提示された文章
**********

図8は、転送先病理画像送受信装置30によるデジタル病理画像受信及び病理診断結果通知の制御処理手順を示すフローチャートである。
【0072】
図8に示すように、まず、制御部314は、病理画像生成装置10からのデジタル病理画像の受信であるか否かを判定する(ステップS301)。デジタル病理画像の受信である場合には(ステップS301;Yes)、転送された分割領域画像を受信する(ステップS302)。さらに、すべての分割領域画像を受信したか否かを判定する(ステップS303)。すべての分割領域画像を受信していない場合には(ステップS303;No)、次の分割領域画像を受信すべく、ステップS302に移行する。
【0073】
すべての分割領域画像を受信した場合には(ステップS303;Yes)、画像合成部321は、受信した全ての分割領域画像を重複も含めて合成してデジタル病理画像を生成する(ステップS304)。その後、生成したデジタル病理画像を記憶部313にデジタル病理画像D2として記憶し(ステップS305)、本処理を終了する。記憶されたデジタル病理画像D2は、必要に応じて記憶部313から読み出されて表示出力される。病理医M3は、表示出力されたデジタル病理画像を用いて病理診断を行う。
【0074】
一方、デジタル病理画像の受信でない場合には(ステップS301;No)、さらに、病理診断結果の通知であるか否かを判定する(ステップS306)。病理診断結果の通知でない場合には(ステップS306;No)、そのまま本処理を終了する。病理診断結果の通知である場合には(ステップS306;Yes)、病理診断結果通知部325は、病理診断情報D3を転送元病理画像送受信装置20に通知し(ステップS307)、本処理を終了する。

**********

表示中の資料
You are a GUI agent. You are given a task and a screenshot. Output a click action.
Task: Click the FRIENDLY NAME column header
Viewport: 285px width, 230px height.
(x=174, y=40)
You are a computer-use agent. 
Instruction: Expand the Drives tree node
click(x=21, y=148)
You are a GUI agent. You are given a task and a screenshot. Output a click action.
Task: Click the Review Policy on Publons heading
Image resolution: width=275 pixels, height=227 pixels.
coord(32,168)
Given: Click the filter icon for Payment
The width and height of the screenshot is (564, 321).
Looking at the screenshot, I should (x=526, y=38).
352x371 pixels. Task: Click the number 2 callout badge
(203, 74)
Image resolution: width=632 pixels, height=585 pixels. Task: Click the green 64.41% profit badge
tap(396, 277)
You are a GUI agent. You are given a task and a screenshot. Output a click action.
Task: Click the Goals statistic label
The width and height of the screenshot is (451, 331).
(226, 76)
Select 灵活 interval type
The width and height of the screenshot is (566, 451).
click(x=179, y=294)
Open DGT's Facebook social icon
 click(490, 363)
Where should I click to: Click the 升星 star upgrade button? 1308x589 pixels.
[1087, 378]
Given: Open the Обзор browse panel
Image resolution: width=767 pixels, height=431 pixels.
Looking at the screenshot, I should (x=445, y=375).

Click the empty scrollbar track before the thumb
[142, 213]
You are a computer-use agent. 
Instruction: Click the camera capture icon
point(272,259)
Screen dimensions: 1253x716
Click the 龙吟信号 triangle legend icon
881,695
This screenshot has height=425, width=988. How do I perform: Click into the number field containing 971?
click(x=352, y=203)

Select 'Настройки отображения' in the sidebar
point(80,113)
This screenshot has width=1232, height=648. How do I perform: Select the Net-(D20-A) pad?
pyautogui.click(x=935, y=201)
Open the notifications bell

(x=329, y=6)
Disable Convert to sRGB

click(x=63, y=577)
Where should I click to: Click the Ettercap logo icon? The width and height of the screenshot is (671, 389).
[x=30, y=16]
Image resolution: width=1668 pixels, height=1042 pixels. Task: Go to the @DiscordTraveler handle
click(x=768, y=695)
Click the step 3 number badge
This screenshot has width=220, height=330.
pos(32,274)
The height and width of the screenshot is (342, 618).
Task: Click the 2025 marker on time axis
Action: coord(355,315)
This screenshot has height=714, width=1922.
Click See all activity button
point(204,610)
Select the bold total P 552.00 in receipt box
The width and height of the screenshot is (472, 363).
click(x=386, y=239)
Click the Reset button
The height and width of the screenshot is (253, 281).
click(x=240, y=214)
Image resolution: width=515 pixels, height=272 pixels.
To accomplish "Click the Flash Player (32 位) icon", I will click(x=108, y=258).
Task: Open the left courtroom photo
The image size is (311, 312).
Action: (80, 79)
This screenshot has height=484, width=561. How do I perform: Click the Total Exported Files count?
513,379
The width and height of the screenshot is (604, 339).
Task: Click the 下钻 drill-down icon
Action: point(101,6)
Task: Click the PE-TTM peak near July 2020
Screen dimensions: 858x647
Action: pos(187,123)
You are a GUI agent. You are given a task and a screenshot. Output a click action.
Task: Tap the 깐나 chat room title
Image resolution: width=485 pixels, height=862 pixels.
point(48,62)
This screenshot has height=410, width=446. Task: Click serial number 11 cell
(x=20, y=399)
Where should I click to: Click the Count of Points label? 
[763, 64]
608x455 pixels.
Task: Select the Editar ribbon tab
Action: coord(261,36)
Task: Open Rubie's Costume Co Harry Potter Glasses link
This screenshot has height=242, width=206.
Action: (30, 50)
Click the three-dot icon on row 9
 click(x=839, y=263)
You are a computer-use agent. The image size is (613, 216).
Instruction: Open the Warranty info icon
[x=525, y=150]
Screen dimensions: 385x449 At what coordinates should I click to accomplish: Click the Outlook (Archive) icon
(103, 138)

**********

目標
病理画像の受信処理に関する文章のうち、「図8は、転送先病理画像送受信」を含む語句から始め、「画像を用いて病理診断を行う。」の後で終わる部分を一字一句違えずに複製してください。

演習の出力
図8は、転送先病理画像送受信装置30によるデジタル病理画像受信及び病理診断結果通知の制御処理手順を示すフローチャートである。
【0072】
図8に示すように、まず、制御部314は、病理画像生成装置10からのデジタル病理画像の受信であるか否かを判定する(ステップS301)。デジタル病理画像の受信である場合には(ステップS301;Yes)、転送された分割領域画像を受信する(ステップS302)。さらに、すべての分割領域画像を受信したか否かを判定する(ステップS303)。すべての分割領域画像を受信していない場合には(ステップS303;No)、次の分割領域画像を受信すべく、ステップS302に移行する。
【0073】
すべての分割領域画像を受信した場合には(ステップS303;Yes)、画像合成部321は、受信した全ての分割領域画像を重複も含めて合成してデジタル病理画像を生成する(ステップS304)。その後、生成したデジタル病理画像を記憶部313にデジタル病理画像D2として記憶し(ステップS305)、本処理を終了する。記憶されたデジタル病理画像D2は、必要に応じて記憶部313から読み出されて表示出力される。病理医M3は、表示出力されたデジタル病理画像を用いて病理診断を行う。